THE TASK: Please rewrite the entries starting at the line containing "You are a computer-use agent. Viewport: 515px" and ending at the line containing "pos(343,94)", changing "Instruction" to "Task" and leaving everything else as it is.

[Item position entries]
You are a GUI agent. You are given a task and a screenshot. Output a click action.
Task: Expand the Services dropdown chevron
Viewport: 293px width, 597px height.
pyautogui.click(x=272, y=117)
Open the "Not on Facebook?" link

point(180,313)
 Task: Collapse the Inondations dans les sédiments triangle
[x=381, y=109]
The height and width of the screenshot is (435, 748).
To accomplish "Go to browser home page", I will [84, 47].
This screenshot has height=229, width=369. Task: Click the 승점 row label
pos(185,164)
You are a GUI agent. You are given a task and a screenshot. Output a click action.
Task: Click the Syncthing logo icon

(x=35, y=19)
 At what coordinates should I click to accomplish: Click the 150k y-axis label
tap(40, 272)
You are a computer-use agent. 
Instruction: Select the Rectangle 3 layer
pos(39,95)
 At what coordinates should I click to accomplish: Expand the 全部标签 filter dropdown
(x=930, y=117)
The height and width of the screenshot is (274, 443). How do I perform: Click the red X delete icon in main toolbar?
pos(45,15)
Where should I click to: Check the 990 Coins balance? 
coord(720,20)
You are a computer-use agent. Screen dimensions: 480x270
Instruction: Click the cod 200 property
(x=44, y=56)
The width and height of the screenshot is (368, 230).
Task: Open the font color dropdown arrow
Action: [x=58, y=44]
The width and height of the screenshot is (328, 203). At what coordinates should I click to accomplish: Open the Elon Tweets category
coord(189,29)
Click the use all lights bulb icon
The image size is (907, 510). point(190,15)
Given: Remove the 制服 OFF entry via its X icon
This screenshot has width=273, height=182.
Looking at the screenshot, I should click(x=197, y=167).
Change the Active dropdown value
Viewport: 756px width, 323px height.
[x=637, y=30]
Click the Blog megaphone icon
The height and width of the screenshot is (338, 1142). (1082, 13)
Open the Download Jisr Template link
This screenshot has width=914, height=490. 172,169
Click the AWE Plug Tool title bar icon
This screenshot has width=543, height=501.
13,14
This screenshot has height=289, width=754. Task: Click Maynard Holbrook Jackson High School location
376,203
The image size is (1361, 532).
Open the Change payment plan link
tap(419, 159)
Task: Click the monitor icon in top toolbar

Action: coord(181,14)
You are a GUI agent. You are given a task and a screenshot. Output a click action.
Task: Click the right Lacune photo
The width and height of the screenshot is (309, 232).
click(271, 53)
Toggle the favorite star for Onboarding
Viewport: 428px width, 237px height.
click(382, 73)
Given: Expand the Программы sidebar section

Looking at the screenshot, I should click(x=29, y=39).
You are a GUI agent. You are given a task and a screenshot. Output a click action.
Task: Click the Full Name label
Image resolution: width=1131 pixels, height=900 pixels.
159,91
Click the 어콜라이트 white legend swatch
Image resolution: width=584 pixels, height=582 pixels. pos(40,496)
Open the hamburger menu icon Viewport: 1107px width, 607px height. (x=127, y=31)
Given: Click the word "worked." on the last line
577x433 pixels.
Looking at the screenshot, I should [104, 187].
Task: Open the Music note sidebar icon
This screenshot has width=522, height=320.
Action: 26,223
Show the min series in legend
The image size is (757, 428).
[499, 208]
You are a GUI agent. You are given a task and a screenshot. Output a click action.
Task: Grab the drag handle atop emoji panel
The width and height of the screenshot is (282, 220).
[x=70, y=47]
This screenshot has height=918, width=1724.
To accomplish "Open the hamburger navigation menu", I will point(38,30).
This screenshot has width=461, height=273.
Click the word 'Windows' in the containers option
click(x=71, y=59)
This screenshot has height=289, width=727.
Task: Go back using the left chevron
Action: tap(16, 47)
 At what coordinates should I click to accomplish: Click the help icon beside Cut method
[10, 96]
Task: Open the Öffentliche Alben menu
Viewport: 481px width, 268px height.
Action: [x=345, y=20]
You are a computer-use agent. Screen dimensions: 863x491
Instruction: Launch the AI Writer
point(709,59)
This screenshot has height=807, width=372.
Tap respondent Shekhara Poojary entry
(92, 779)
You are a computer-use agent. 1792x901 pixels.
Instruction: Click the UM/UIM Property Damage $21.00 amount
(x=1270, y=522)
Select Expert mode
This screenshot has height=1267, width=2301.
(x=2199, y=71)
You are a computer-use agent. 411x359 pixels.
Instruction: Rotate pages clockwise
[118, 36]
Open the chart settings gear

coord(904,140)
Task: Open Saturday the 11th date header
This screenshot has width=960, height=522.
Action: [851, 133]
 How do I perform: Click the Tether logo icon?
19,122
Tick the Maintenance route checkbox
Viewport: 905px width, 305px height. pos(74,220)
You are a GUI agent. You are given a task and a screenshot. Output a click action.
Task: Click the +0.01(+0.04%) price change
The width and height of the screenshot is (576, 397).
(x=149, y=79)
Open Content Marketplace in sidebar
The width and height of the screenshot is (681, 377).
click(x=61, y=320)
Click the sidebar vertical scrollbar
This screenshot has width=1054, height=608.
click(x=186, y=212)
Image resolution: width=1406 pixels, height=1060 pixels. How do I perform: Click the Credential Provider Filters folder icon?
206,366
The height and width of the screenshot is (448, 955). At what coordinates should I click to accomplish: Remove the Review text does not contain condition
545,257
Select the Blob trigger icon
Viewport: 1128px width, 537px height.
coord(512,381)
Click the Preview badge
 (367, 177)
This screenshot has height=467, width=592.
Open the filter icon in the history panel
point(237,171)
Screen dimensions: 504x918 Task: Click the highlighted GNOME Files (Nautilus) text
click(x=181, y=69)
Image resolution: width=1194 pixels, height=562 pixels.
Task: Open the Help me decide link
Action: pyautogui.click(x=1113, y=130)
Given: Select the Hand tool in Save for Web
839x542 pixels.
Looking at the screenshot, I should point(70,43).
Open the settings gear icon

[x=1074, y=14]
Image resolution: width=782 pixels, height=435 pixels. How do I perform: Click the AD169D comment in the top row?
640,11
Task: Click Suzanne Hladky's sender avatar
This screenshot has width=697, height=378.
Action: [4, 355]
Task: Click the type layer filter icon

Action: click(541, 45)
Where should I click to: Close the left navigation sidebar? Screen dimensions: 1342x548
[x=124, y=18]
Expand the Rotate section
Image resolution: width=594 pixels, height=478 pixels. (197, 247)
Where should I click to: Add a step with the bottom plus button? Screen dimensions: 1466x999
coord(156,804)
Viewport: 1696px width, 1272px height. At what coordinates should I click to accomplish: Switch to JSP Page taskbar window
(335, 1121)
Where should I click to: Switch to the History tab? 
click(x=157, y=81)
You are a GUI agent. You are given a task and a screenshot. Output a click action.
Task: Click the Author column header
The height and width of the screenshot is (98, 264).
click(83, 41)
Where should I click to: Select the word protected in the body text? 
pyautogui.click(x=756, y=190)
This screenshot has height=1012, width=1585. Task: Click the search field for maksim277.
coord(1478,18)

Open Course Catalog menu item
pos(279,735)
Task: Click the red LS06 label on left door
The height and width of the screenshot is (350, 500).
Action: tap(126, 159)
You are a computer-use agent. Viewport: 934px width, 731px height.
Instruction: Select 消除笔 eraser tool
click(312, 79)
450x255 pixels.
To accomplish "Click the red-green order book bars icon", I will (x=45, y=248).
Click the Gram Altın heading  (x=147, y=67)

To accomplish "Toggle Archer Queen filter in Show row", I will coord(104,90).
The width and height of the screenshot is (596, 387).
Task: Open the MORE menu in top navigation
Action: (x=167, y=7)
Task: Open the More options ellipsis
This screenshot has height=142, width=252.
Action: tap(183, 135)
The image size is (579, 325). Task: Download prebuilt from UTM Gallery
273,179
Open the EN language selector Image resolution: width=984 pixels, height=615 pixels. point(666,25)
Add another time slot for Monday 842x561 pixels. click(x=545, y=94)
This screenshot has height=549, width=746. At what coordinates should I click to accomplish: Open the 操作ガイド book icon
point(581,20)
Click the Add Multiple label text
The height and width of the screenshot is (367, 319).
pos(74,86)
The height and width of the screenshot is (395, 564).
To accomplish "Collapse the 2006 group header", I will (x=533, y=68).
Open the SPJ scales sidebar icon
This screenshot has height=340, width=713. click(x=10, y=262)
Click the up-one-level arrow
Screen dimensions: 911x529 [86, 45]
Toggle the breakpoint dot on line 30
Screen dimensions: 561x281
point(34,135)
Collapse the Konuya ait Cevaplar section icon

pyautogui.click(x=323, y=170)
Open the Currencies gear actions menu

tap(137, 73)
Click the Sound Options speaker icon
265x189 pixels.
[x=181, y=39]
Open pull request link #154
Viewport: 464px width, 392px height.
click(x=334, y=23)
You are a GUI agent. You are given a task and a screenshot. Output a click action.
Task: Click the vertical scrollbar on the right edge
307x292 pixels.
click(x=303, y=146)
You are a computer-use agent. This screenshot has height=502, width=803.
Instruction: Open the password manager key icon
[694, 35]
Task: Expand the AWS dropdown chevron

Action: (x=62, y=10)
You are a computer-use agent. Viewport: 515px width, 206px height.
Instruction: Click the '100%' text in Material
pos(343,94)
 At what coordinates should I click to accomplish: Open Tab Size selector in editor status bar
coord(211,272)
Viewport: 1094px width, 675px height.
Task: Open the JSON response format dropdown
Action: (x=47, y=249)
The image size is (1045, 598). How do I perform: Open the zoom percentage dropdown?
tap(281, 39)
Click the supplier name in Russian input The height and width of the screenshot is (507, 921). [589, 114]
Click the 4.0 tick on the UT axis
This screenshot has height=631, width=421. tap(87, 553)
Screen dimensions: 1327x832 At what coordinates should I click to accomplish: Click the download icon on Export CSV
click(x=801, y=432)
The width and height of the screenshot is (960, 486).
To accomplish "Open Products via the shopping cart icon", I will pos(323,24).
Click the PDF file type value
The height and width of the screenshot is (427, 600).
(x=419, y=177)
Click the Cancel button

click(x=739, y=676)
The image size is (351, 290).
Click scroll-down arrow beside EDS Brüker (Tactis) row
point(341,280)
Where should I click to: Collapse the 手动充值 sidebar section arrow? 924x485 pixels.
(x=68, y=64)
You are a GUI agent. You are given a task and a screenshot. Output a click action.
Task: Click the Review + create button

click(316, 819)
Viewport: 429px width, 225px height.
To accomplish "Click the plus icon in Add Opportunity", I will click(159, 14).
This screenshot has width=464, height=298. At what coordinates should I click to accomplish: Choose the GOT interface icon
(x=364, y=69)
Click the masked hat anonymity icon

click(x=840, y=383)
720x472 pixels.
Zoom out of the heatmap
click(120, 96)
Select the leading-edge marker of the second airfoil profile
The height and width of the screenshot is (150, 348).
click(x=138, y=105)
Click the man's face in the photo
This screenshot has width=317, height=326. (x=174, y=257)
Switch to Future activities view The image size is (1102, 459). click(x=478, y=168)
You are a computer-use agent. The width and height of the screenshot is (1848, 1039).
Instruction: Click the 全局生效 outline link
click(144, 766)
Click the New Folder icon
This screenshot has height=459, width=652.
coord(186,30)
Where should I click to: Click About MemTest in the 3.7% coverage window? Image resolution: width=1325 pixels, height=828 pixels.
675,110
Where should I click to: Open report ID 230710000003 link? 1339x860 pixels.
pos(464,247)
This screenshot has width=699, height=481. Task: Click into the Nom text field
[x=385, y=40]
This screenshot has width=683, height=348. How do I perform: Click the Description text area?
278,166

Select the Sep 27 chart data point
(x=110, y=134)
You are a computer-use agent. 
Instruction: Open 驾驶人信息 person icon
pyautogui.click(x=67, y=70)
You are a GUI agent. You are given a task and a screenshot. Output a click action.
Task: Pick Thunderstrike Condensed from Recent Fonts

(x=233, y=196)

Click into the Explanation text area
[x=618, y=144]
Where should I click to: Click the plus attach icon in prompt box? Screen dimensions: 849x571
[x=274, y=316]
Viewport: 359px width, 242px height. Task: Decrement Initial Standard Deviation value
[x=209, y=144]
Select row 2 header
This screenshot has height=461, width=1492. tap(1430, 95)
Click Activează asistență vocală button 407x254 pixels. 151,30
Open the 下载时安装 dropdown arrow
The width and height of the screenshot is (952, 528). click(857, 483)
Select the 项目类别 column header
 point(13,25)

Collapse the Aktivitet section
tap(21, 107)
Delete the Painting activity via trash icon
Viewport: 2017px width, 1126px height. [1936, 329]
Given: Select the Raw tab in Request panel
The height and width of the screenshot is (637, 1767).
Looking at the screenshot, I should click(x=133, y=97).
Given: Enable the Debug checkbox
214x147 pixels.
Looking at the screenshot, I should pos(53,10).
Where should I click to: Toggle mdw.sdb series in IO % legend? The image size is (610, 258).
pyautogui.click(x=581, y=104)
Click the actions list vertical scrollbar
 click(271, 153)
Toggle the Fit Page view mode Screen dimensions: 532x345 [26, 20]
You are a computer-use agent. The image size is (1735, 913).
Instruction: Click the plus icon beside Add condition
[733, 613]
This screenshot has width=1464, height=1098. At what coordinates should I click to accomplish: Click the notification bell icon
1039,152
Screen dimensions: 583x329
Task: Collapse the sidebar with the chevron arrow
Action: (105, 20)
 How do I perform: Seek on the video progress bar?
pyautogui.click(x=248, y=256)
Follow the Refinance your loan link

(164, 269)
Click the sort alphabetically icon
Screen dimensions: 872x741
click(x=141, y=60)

OUTPUT OF THE EXERCISE:
You are a computer-use agent. Viewport: 515px width, 206px height.
Task: Click the '100%' text in Material
pos(343,94)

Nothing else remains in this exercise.